Cependant l'expérience et les connaissances permettent au quinquagénaire d'être plus performant dans des domaines qui lui sont familiers . L'apprentissage de choses nouvelles est plus difficile après 50 ans, nécessitant des répétitions plus importantes pour obtenir une consolidation de l'information. Mais la mémoire reste de bonne qualité jusqu' à un âge avancé
La mémoire de travail est conservée chez les sujets âgés.
L'encodage est modérement altéré par l'âge. Encoder une information signifie que celle-ci a bien été enregistrée dans le cerveau. L'encodage fait appel à une activation du lobe frontal gauche. Il est très important lorsque l'on examine la mémoire d'un patient, d'être sûr que l' information a bien été intégrée.On dispose pour cela de tests spécifiques qui assurent que l' encodage a bien été effectué.
En revanche l'acquisition diminue nettement à partir de 55 ans, surtout après 65 ans. Exemple : retenir une liste de 15 mots. Entre 20 et 30 ans au bout de 5 apprentissages de 15 mots, une personne normale va retenir environ 60 mots sur 75 ±7,5 . A l'âge de 80 ans et après, au bout de 5 apprentissages, une personne normale ne retiendra environ 39 mots sur un total de 75 ± 8,7 . Comment fait Line Renaud !!! Les seniors pour être plus efficaces ont intérêt à organiser ce qu'ils doivent apprendre, en faisant des liens avec ce qu'ils savent déjà .

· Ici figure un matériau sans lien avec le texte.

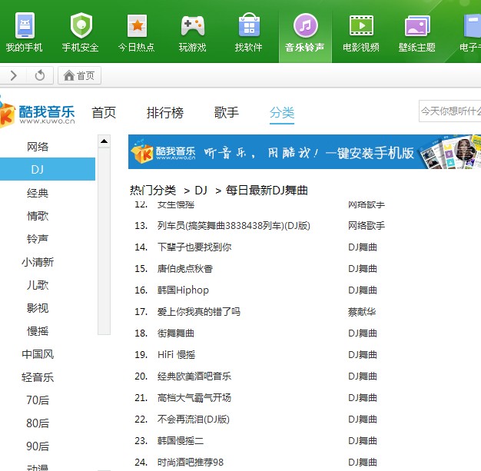The width and height of the screenshot is (481, 471).
Task: Open the 找软件 shopping bag icon
Action: [248, 26]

Cependant, bonne nouvelle , une autre forme de mémoire, la mémoire procédurale - faire du ski, du vélo, du piano, du golf, conduire une voiture - n' est pas altérée par le vieillissement.
4- Le langage
Les personnes âgées se plaignent d'avoir « le mot sur le bout de la langue» ou de chercher des noms propres, mettre un nom sur un visage. Exemple : on demande à deux groupes de noter sur une feuille le nombre de fois où ils ont eu « le mot sur le bout de la langue ». Le premier groupe a 19 ans d'âge moyen, le second 71 ans. Force est de constater une différence significative entre eux.

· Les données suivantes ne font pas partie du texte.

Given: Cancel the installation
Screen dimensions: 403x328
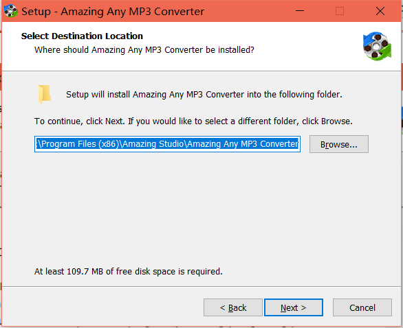Looking at the screenshot, I should pos(362,307).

5 —, Les fonctions visuo-spatiales , orientation dans l'espace, dessin : elles ne sont pas altérées par l'âge.
En conclusion : si la diminution de l'intelligence fluide et des capacités d'apprentissage sont réelles, il convient de souligner la conservation de l'intelligence cristallisée, de la mémoire procédurale et l'absence de retentissement dans la vie sociale
Le vieillissement cérébral normal trouve pour partie une explication dans la perte, relative des neurones et est confirmé par l'imagerie médicale qui met en évidence une baisse du fonctionnement du cortex préfrontal. Nous sommes inégaux devant le vieillissement cérébral et on pourrait différencier :
- Le vieillissement optimal chez des sujets dont les performances sont identiques à celles de sujets jeunes
—,Le vieillissement réussi chez des sujets dont les performances sont dans la norme (âge / niveau culturel) s'adaptant bien aux modifications liées à l'âge
—, Le vieillissement normal ou encore un vieillissement physiologique sans pathologie ou vieillissement de la majorité de la population
Que peut-on faire pour se « maintenir » ?
Pour autant le vieillissement n'implique pas de s'abandonner à l'inéluctable. Il est possible de se maintenir. S'il n'y a pas de recette miracle, dans ce domaine, on peut accompagner de façon profitable le vieillissement normal. Aussi nous recommandons :
-- de pratiquer une activité physique adaptée à l'âge et à ses capacités : activité de jardinage, marche à pied, natation, faire la cuisine etc.
-- d'avoir des projets, des amis, des contacts sociaux, une motivation et une curiosité
-- de faire ce qui intéresse : université inter-âge, jeux de cartes et de scrabble et autres activités de loisirs variées
Certaines activités comme le golf, sont intéressantes car elles stimulent l'attention et la concentration par la diversité des situations où l' on est amené à frapper la balle. Elle permet aussi de marcher et d'avoir des contacts sociaux .
Il n'y a rien de commun entre le léger déclin cognitif normal et la maladie d' Alzheimer . Cette dernière est responsable d'une baisse d'autonomie liée à des troubles de la mémoire majeurs. Nous reviendrons sur cette maladie dans un prochain article.